Rewrite the entries from the line containing "satisfaction (473, 458)" through the end of the entries, keeping each word and shifting every coordinate in the answers by adding 136 to each number.

(Some entries)
====
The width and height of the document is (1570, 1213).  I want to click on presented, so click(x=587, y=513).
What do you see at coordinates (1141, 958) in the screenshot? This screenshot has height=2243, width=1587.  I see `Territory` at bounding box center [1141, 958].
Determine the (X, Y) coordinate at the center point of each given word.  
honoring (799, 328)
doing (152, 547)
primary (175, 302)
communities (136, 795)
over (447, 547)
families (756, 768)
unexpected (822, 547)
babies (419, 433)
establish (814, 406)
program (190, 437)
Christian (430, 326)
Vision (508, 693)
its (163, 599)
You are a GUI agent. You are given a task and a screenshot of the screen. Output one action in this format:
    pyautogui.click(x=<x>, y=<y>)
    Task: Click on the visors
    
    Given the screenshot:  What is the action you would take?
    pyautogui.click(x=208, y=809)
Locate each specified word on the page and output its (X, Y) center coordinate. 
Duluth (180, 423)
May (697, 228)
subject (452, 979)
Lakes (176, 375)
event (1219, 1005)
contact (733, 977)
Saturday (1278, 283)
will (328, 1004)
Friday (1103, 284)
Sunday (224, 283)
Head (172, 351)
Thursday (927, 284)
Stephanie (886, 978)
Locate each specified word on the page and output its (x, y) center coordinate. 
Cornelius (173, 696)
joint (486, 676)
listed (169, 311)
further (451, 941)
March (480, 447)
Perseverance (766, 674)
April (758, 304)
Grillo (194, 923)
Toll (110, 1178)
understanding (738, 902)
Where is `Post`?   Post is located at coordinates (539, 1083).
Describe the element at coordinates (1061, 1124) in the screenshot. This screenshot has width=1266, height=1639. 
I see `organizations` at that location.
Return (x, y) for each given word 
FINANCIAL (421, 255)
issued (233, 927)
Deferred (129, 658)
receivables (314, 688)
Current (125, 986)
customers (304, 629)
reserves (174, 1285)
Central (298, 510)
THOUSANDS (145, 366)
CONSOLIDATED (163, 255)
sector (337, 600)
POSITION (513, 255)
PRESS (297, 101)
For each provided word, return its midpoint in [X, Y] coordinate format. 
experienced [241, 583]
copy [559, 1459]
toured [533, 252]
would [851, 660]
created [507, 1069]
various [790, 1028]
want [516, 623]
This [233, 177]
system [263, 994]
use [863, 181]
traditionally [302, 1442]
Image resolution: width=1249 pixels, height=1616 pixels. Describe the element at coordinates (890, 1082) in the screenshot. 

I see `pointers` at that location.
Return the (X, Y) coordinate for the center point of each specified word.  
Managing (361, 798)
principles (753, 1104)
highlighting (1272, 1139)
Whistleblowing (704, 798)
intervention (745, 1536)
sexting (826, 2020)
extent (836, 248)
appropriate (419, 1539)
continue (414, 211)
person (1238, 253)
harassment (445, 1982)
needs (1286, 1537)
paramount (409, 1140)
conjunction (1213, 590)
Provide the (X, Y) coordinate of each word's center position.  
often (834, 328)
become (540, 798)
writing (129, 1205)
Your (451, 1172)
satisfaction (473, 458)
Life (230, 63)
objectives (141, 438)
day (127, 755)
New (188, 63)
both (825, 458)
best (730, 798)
====
▶ Result for this task
satisfaction (609, 594)
Life (366, 199)
objectives (277, 574)
day (263, 891)
New (324, 199)
both (961, 594)
best (866, 934)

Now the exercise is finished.